Delving Deeper Into Causes Of Drowning
Cooper has concerns about blaming a drowning solely on someone’s age and overall health. He said it’s worth looking deeper: Did something trigger a heart attack in the water, for instance, such as a mask that suddenly flooded with water?
He found discrepancies in his wife’s autopsy report from the Hilo Medical Center.
The autopsy notes a “reported history of heart condition,” he said, but he is perplexed at to where that information came from because no one asked him about her health history.
The autopsy also lists “ischemic cardiac disease” as a contributing factor in her death even though she had no history of it, he said. Peacock had a history of moderate hypertension that was controlled with medicine, he said, adding that the physical findings in the autopsy and the estimations of her own cardiologist did not support the ischemic cardiac disease determination.
Cooper flew to the Big Island the day after he learned that Peacock had drowned. It was his first time in Hawaii since 1970, when he was stationed at Hickam Air Force Base on Oahu.
“My point in reviewing all of this is that I think something else led to Nancy’s death that has implications generally for ocean safety, particularly as regards snorkeling,” Cooper wrote in a Dec. 7 letter to the doctors who pronounced her dead and performed the autopsy.
“I would think that any coroner investigation would insist this evidence be secured and examined,” he wrote. “This feedback seems critical to me. As doctors responsible for response and evaluation of such emergencies, I would hope that you would consider and spread the word that such information is crucial. You need it. First responders need it. Lifeguards need it. Consumers need it. And the snorkeling industry needs it.”
Cooper said he did not hear back from the doctors.
“I’m back in Hawaii not only to be close to where she last was, but to escape the life we shared,” Cooper said in an email last week.
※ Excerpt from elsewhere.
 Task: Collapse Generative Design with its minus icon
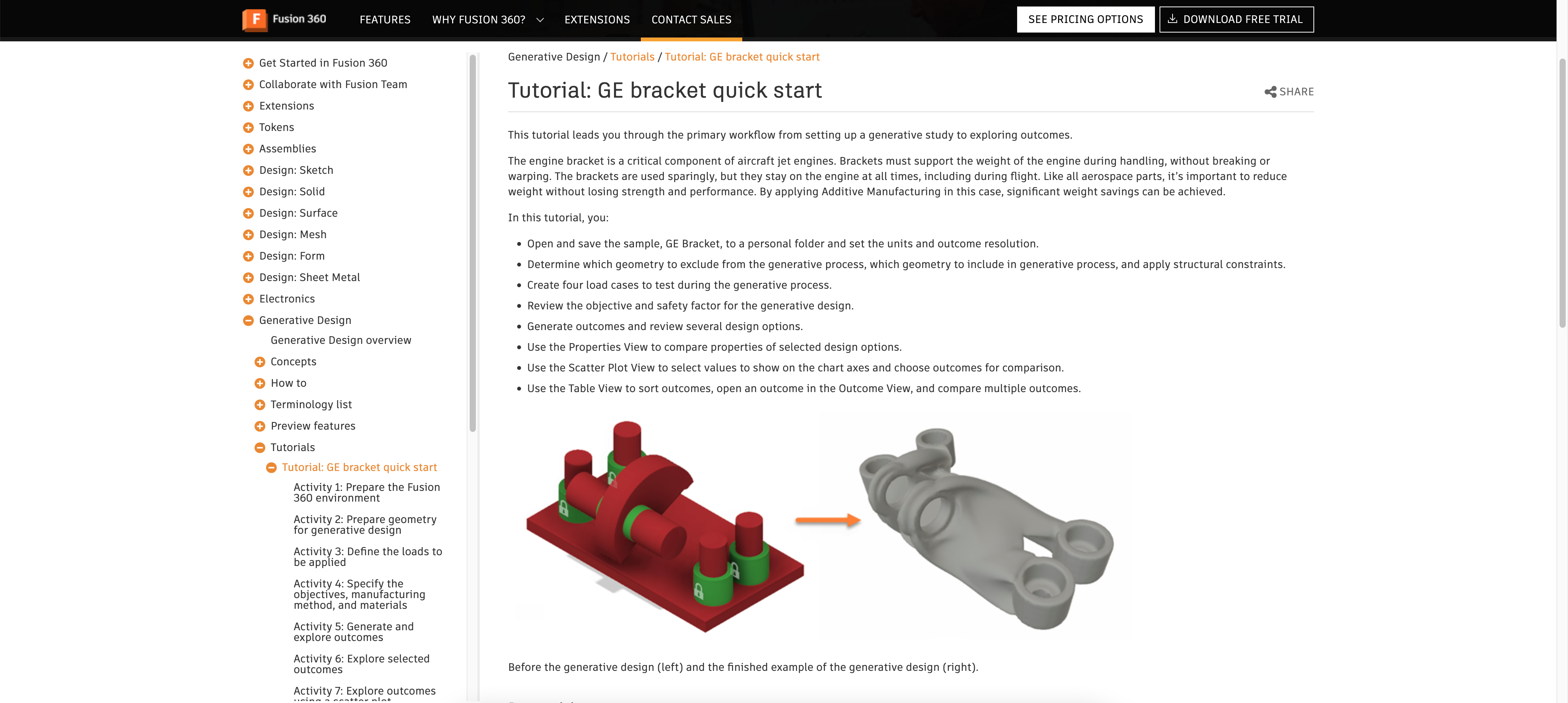pyautogui.click(x=248, y=320)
He plans to attend the Hawaii Drowning and Aquatic Injury Prevention Advisory Committee’s March 15 meeting. The agenda includes a review of “lifeguard log and incident reporting in application to (drowning prevention).”
“That’s what I want to do — just get the word out — and hopefully prevent some of these,” Cooper said.
Bridget Velasco, state drowning and spinal cord injury prevention coordinator and a member of the advisory committee, said there are remarkably few proven strategies for drowning prevention, and even less for prevention of drowning during snorkeling.
“We look forward to disseminating clear and accurate information but the process to get to that point is tedious and time-taking,” she said.
Cooper said he’ll probably never know the cause of Peacock’s death.
“Did she run out of air? Did a faulty mask flood with water? Did she quietly succumb to a buildup of CO2? Did she really have a heart attack?” he wrote in the email. “I suspect equipment failure and strongly suggest that it be considered in every case such as this. At the least, in the interest of public safety, some effort should be made to to secure, examine and record such information, so that potential equipment problems and/or trends might come to light. It could save lives.”